Custody exchanges pose a significant risk. For one, your private keys are at risk if the exchange is hacked or exposed as an elusive fraud.

Hacking Mt. Gox, a popular early exchange, posed an existential threat to the burgeoning bitcoin. In February 2014, hackers stole a whopping 840,000 bitcoins from Mt. Gox customers and the company itself, with only 100,000 owned by the company – which is today equates to about $ 33.6 billion.

Other notable centralized exchange hacks and glitches include: Bithumb ($ 30 million), Coinrail ($ 37.2 million), BitGrail ($ 195 million), Coincheck ($ 534 million) – each value being set in the period in which it was was hacked.

Hopefully, while today’s exchanges have learned from the mistakes of the past, the threat remains. These exchanges use a combination of Warm and cold storage to make sure a Mt Gox disaster doesn’t happen again.

When you use a DEX, you are the greatest threat for your money. Since you are keeping your assets safe at all times, you are the primary point of potential failure. If you lose your device and cannot recover your account, or if someone targets your wallet directly, you could lose your money indefinitely.

However, these events can be avoided almost entirely with proper digital safety hygiene.

Final Thoughts: How to Pick the Right Crypto Exchange for You

Your choice of cryptocurrency exchanges ultimately depends on convenience, assuming you choose from a handful of vetted and reputable companies.

If you fall into the absolute beginner archetype of cryptocurrency, it’s worth creating a Coinbase account and trying the beginner-friendly platform. It lacks much of the advanced trading functionality, but it does achieve what you’re looking for: buying your first bitcoin, ether, or any other cryptocurrency.

Coinbase Learn also gives you some options to find out about specific cryptocurrency projects and earn a small fraction of their tokens.

If you choose to buy cryptocurrencies on Coinbase, you will likely soon outgrow the comparatively high fees – they’re nothing to sleep on, but they add up and there are cheaper options.

The good news is that you don’t have to leave the Coinbase ecosystem to avoid the high fees. Coinbase Pro is the “Pro” version of Coinbase and belongs to the same company. Not only does it have much lower fees across the board, but it also has a lot more investment pairs and the ability to deposit and buy crypto directly with USD.

Other Coinbase alternatives are: Twins, octopus, and BlockFi.

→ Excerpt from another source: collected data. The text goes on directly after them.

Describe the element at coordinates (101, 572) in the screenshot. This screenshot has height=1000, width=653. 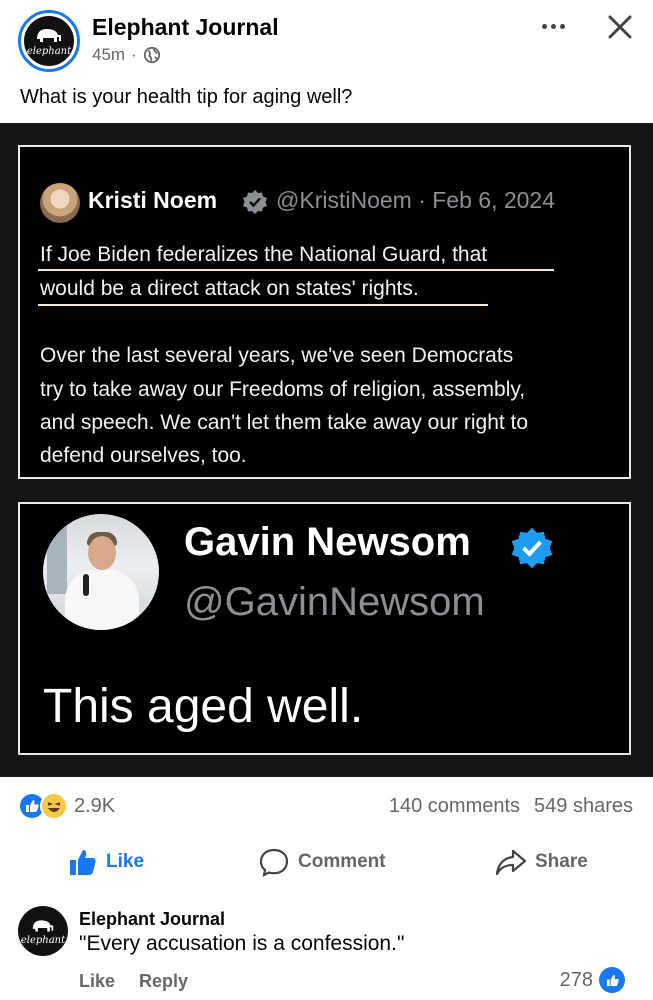
I see `newsom-avatar` at that location.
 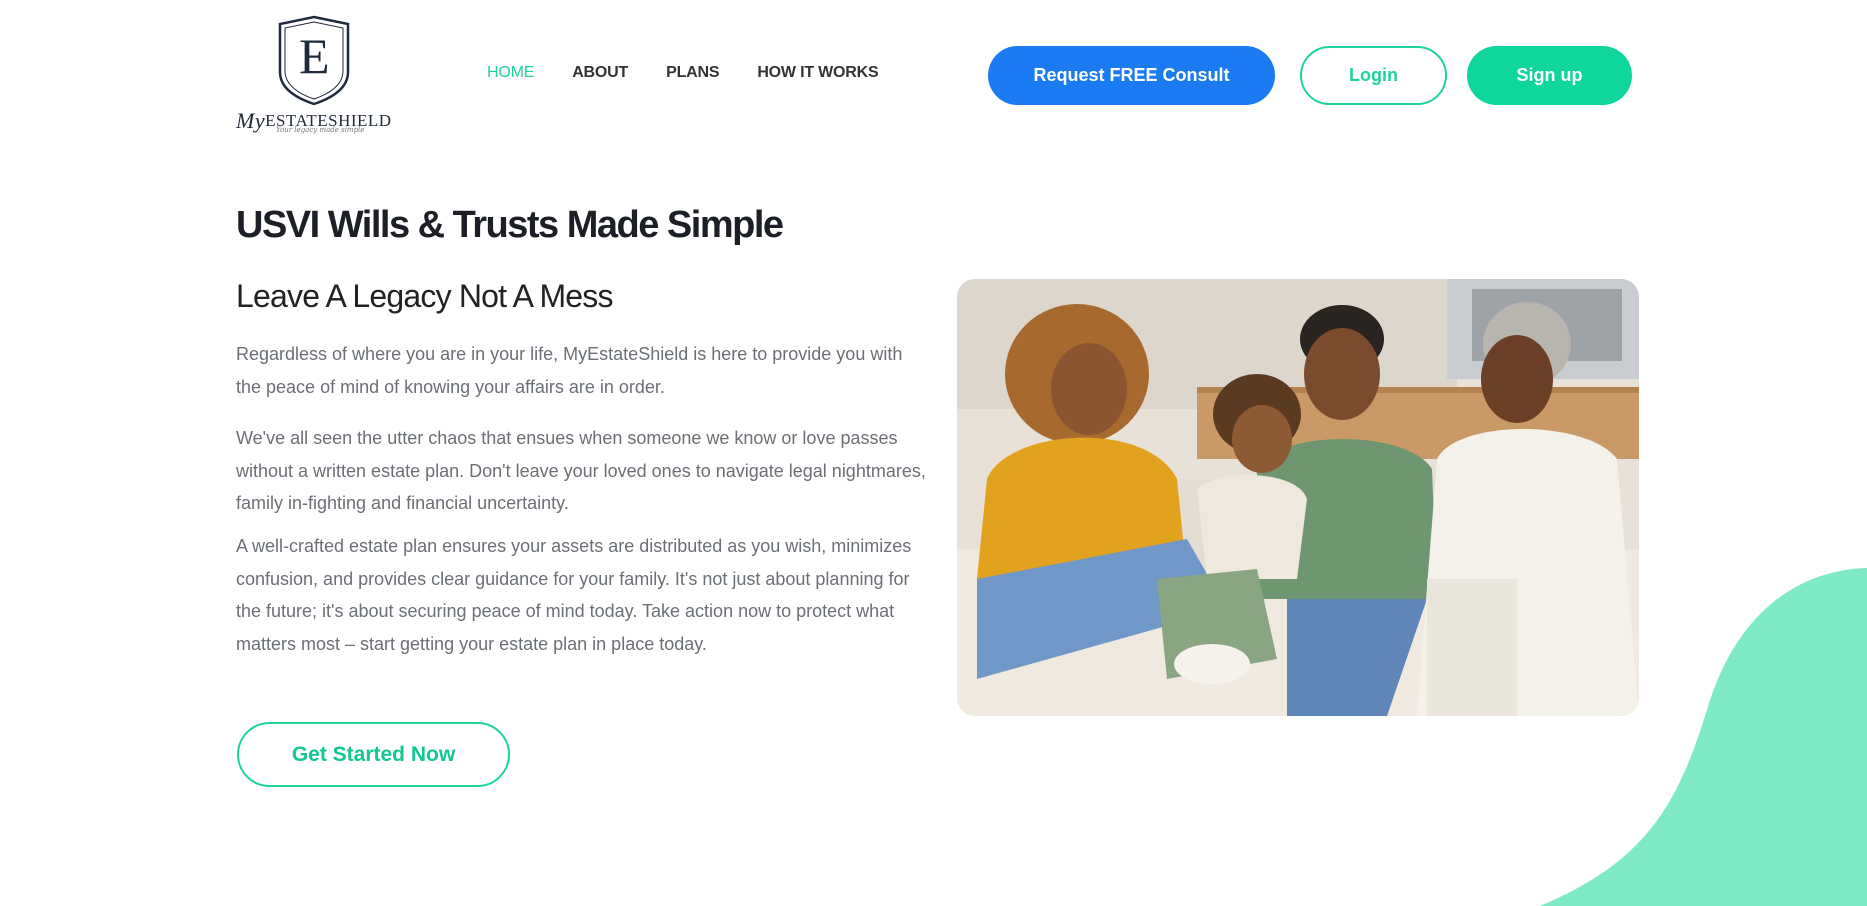 I want to click on logo-tagline: Your legacy made simple, so click(x=320, y=130).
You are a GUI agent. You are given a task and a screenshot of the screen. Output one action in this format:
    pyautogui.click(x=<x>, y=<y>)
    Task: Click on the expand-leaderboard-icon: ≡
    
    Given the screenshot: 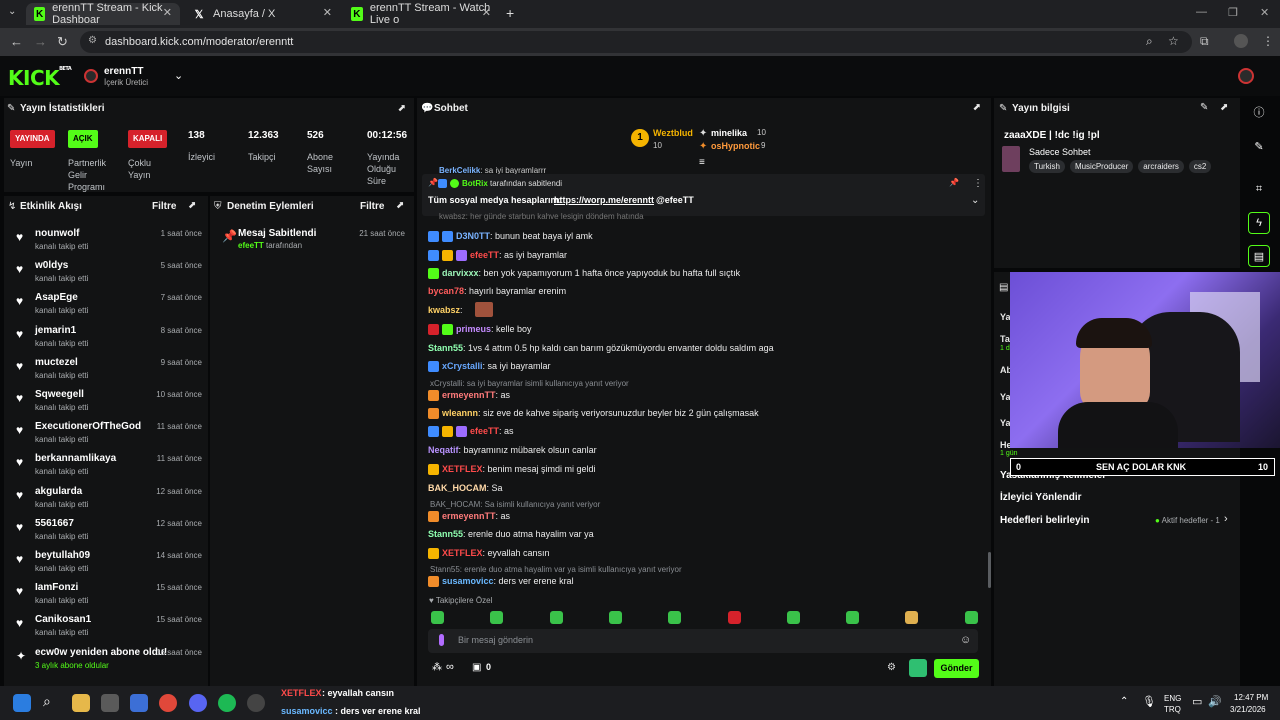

However, each of the options listed above is a custody platform, which means that they will keep your private keys in their own cryptocurrency wallet. This removes (albeit abandoned) the responsibility of maintaining your private keys, which makes it a lot easier for a beginner in the ecosystem.

For those who are in line with the “Be Your Own Bank” ethos of cryptocurrency, consider a non-custodial exchange platform like ShapeShift, MyEtherWallet, or Metamask. You will still keep your private keys in custody, but you can trade for other assets and likely pay much lower fees than on a central exchange.

Platforms without custody usually also facilitate the connection to the world of decentralized finance (DeFi). However, if you’re just getting started, we don’t recommend jumping in here just yet!